Safety is his top priority. He always ensures students who are riding bikes get off their bikes and walk across the road so there isn’t a risk of them falling in front of traffic.

When Karn is in the intersection stopping traffic, his fellow crossing guard assigned to the intersection, Joni Munns, will say, “Corner,” to let Karn know there is someone waiting to cross Wood Fern Trail. 

Due to the shortage of crossing guards, Karn has to help pedestrians cross 44th Avenue East and Wood Fern Trail because there isn’t a guard available to cover Wood Fern Trail. 

The Manatee County Sheriff’s Office needs to hire at least 15 crossing guards on top of the already 86 on staff to have a full staff across the county. 

Although there is a school zone that limits drivers to 20 miles per hour, Karn still has to be wary of drivers going over the speed limit or turning when it is not allowed.

“Any day you don’t get hit is a good day,” Karn said. “The kids’ safety definitely comes first. I’m important because I stop the traffic and let the kids cross safely. Honestly, if it comes between me and a child getting hit, it’d be me. No doubt in my mind, I would jump in front of a car.”

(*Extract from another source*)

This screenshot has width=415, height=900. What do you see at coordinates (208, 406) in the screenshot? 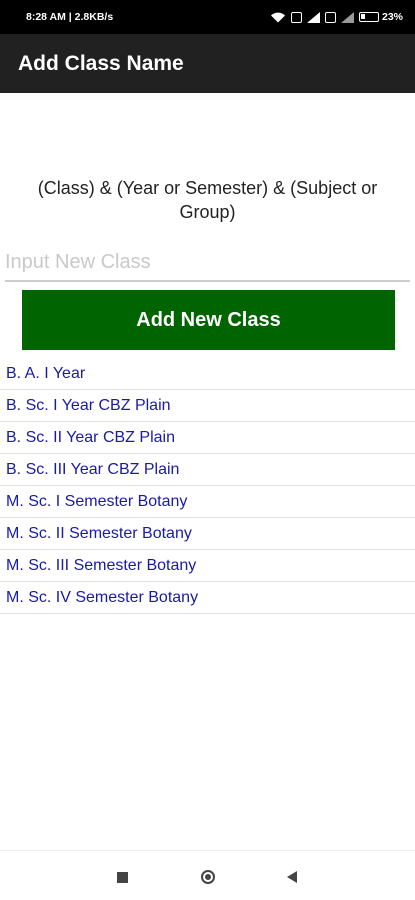
I see `class-list-item: B. Sc. I Year CBZ Plain` at bounding box center [208, 406].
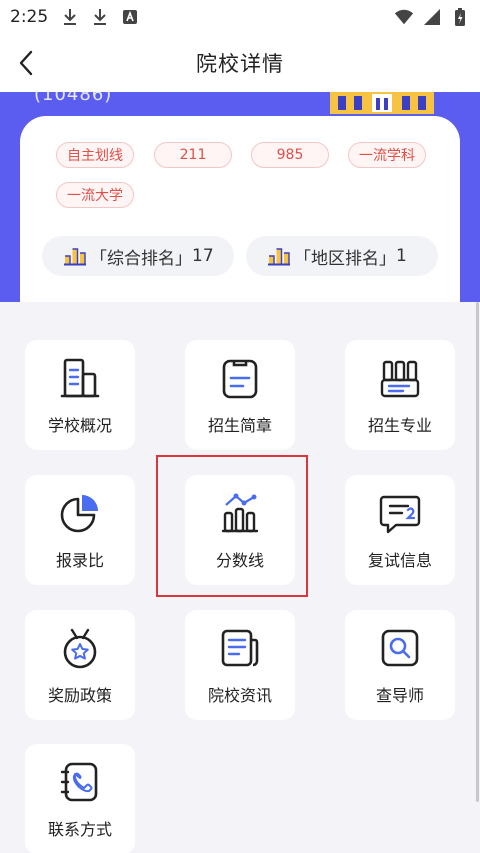  What do you see at coordinates (232, 526) in the screenshot?
I see `selection-highlight` at bounding box center [232, 526].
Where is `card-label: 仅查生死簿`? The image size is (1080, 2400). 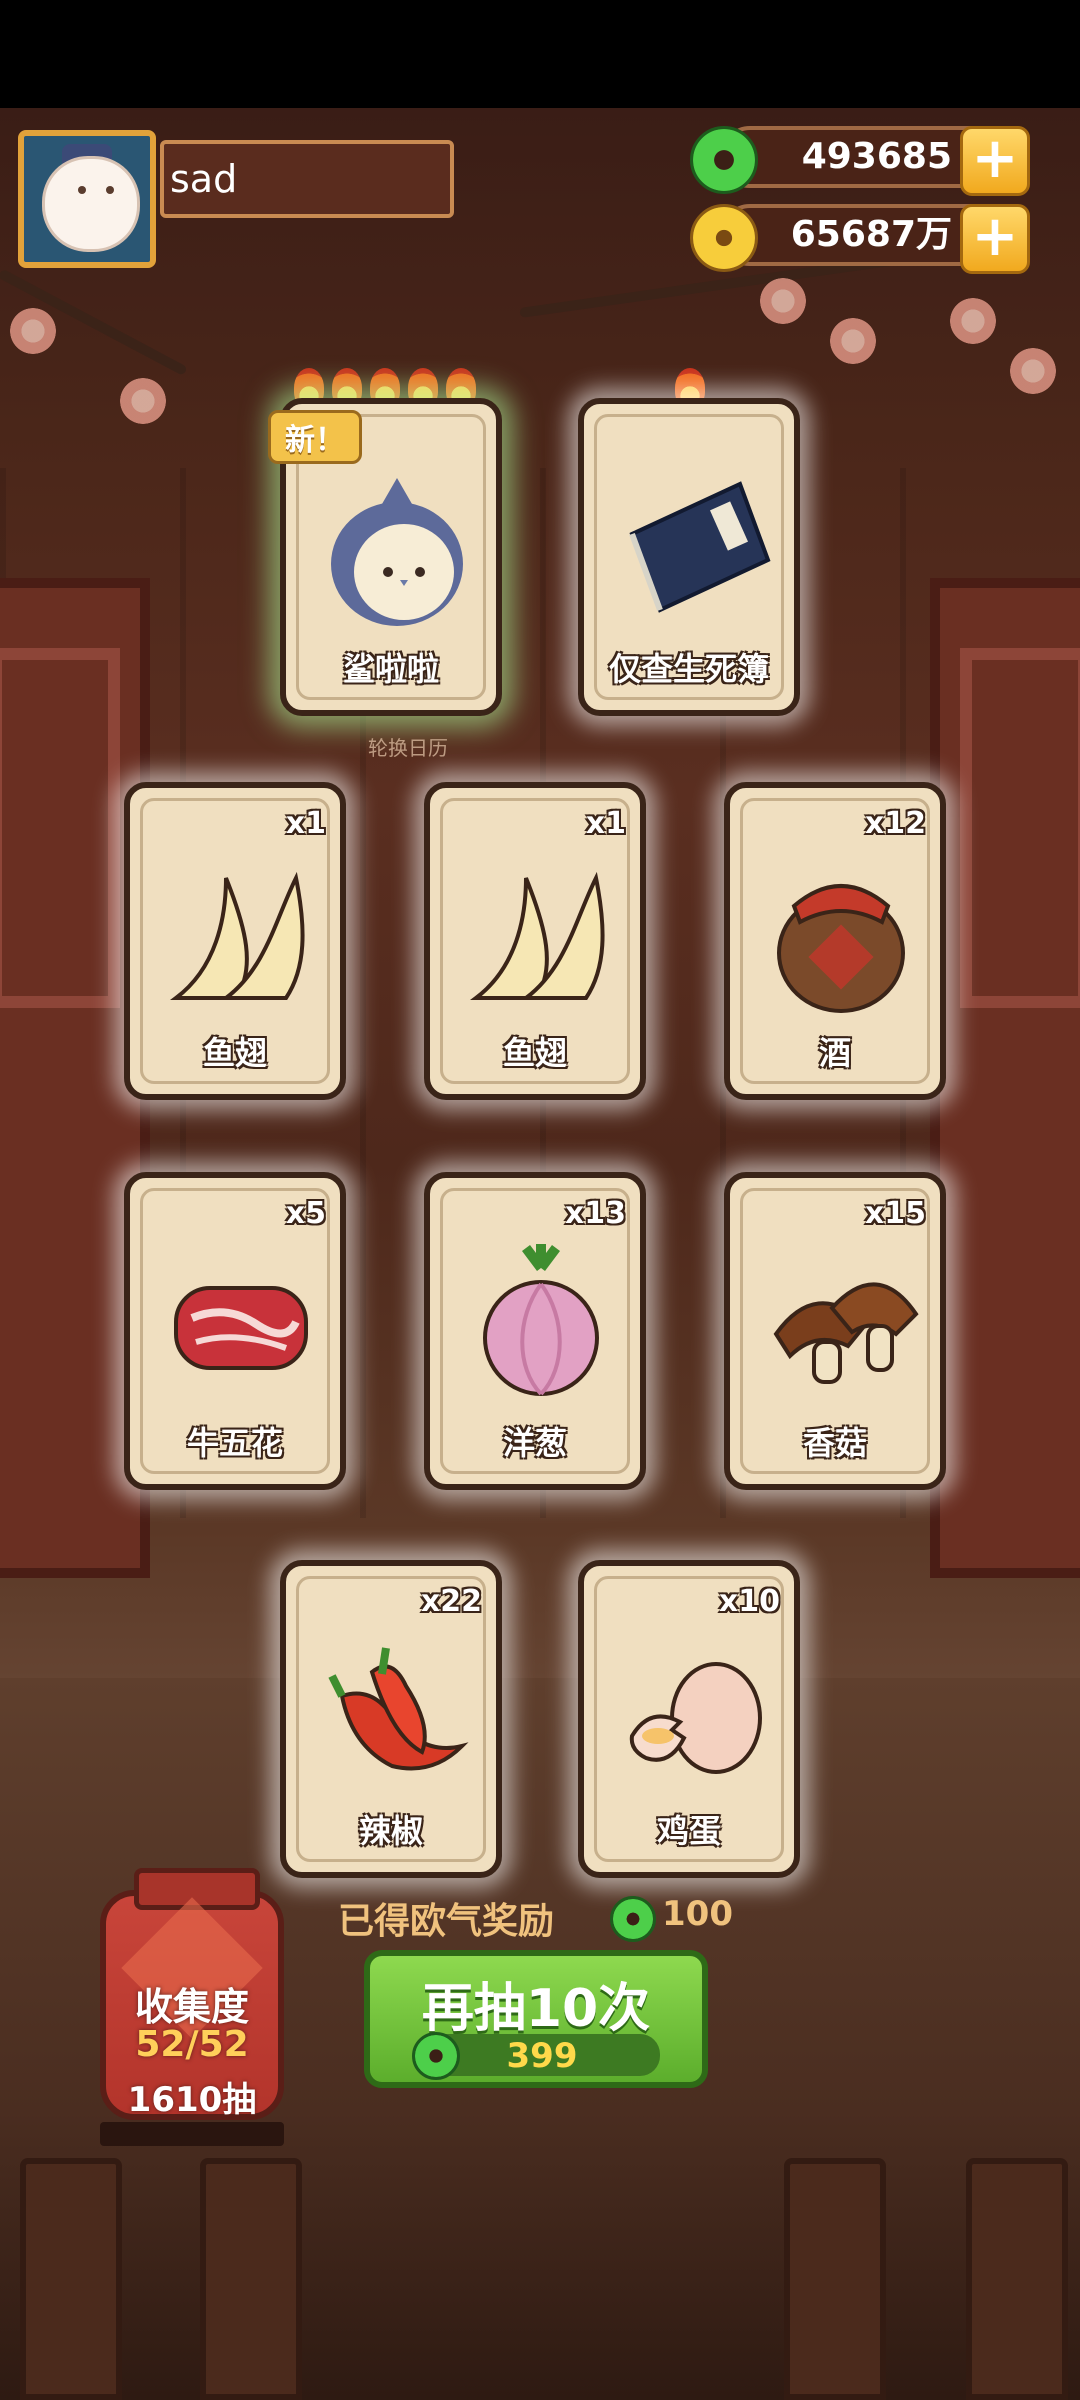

Karn said the first few weeks of school are absolute chaos on the road as parents are trying to figure out how to drop their children off at school and families haven’t developed their routines yet. 

“Have you ever been in the middle of a tornado?” Karn said with a laugh when asked what it’s like on the first day of school. “You just grab ahold and hang on. You do everything at a slower pace because you have to make sure they understand (how to cross or drive safely at the intersection).”

By the last day of school, the walk or drive to or from school is a breeze. 

Karn said the students and parents are all smiles on the last day, and dozens of people thank him for keeping everyone safe throughout the year. 

“The kids are all happy, the parents all thank you,” Karn said. “They all expect you to come back, and I see no reason why I won’t be back next year.”